I grew up in a small town in northern Minnesota. The only radio station was a local AM which played oldies from the 50's and 60's. If you were lucky, on a clear night you could pick up the faint whispers of an FM pop music station out of Grand Forks, ND--Magic 96 it was called. Needless to say, my exposure to great amounts of rock music was limited to the selection held at the local Ben Franklin store--Poison was my first taste of hard rock, and I've loved that kind of music (80's hair bands being my favorite) ever since.
This was the genesis of the compact disc. Portable CD players were large boom boxes guys held over their shoulder like a bazooka. And the bigger the better!

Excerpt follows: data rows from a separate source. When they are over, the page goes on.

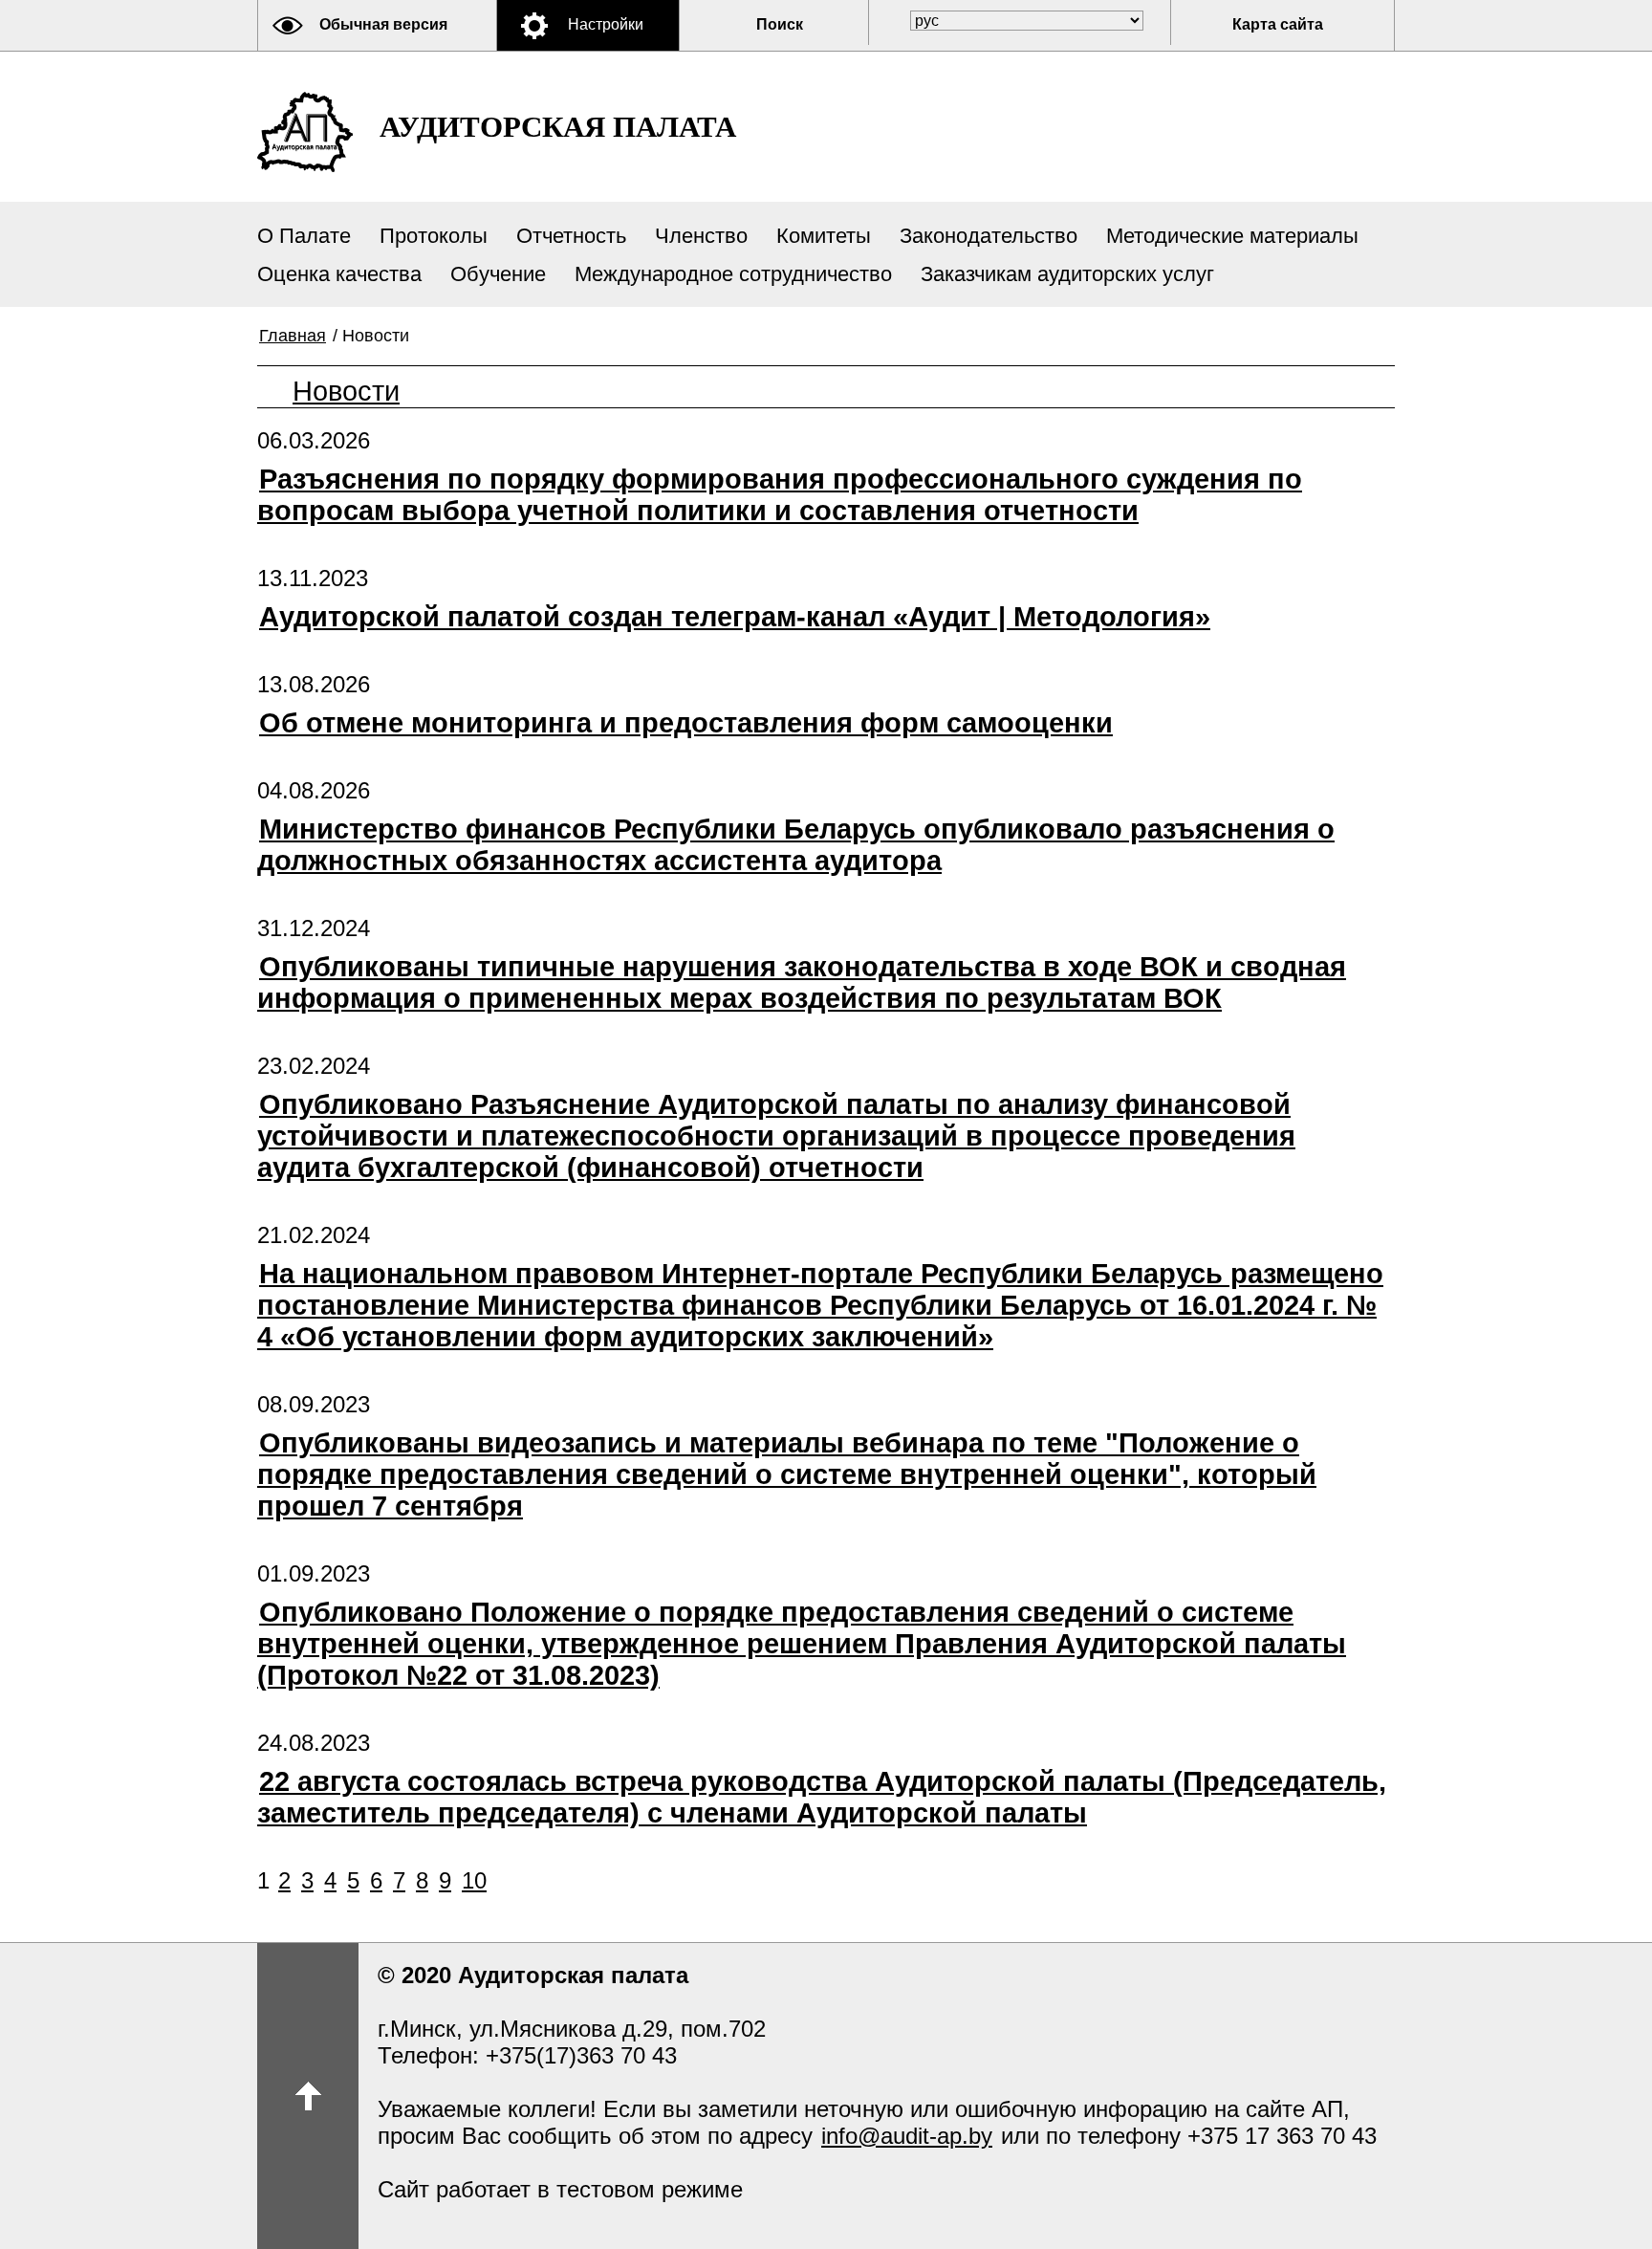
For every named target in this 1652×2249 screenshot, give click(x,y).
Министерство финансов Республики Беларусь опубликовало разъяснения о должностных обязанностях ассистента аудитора (796, 845)
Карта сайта (1277, 24)
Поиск (779, 24)
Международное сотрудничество (733, 274)
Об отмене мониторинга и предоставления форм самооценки (686, 723)
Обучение (498, 274)
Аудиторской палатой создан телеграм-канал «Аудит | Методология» (734, 616)
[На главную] (305, 132)
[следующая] (490, 1880)
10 (474, 1880)
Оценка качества (339, 274)
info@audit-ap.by (906, 2136)
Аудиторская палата (558, 126)
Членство (701, 236)
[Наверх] (308, 2096)
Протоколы (434, 236)
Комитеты (823, 236)
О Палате (304, 236)
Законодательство (988, 236)
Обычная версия (383, 24)
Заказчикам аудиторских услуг (1067, 274)
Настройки (605, 24)
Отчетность (571, 236)
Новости (346, 391)
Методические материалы (1232, 236)
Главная (292, 335)
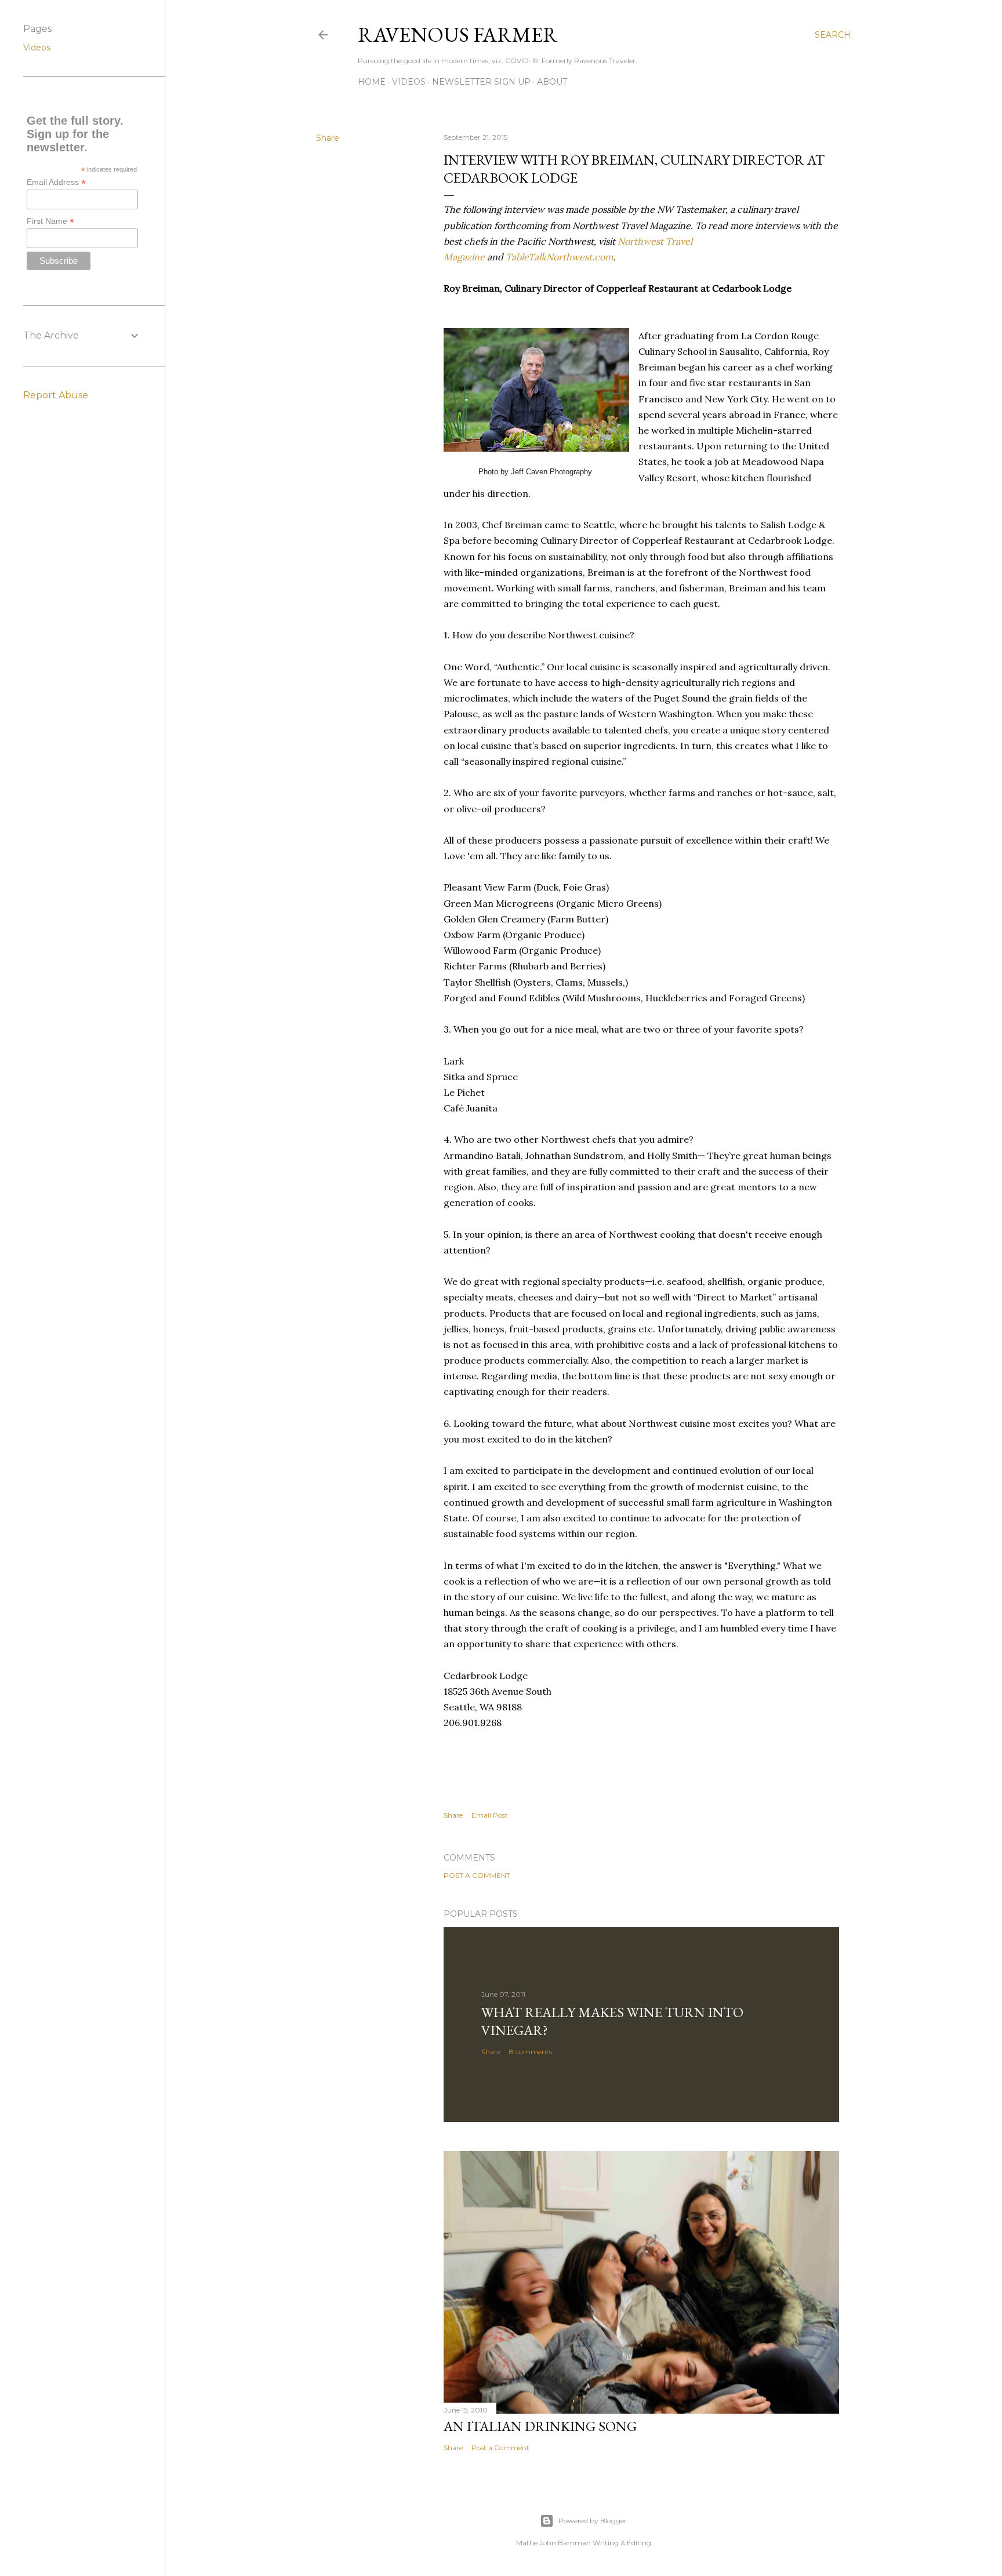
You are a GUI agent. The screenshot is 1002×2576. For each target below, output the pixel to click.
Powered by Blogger (592, 2520)
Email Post (489, 1815)
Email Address (56, 182)
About (552, 82)
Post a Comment (477, 1875)
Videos (409, 82)
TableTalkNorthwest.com (559, 257)
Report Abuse (55, 395)
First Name (50, 221)
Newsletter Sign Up (481, 82)
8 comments (530, 2051)
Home (372, 82)
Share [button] (327, 138)
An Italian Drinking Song (540, 2426)
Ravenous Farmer (458, 34)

My selection of books was also limited to whatever was at the local library. Now, I must admit, there might've been a wider selection, but no one ever showed me where it was so it's possible it never existed--I mean, the section where great tomes of science fiction and fantasy were housed. I read Stephen King and practically memorized the AD&D DM Guide and Player's Handbook. I listen to a lot of podcasts nowadays, and while so many great writers and editors are mentioned, I feel like I'm behind the eight-ball due to my lack of exposure in this field. However, it's a lack of exposure I'm quickly eliminating the more I learn about the field and the who's who.
Today there's no excuse for this lack of exposure. Through the web, there is a vast field of knowledge right at your fingertips. What's your excuse for not learning about your desired field of work?
There is no excuse.
I have no excuses either. I am tearing down the barriers of my limited knowledge--although, isn't all knowledge limited to some degree, as you can't certainly know everything about everything.
And, as an aside, one day . . . I would also love to see my favorite band in concert.
Thanks Bret, Rikki, Bobby, and C.C. for the great tunes. And a special thanks to Bret in his fight to cure diabetes.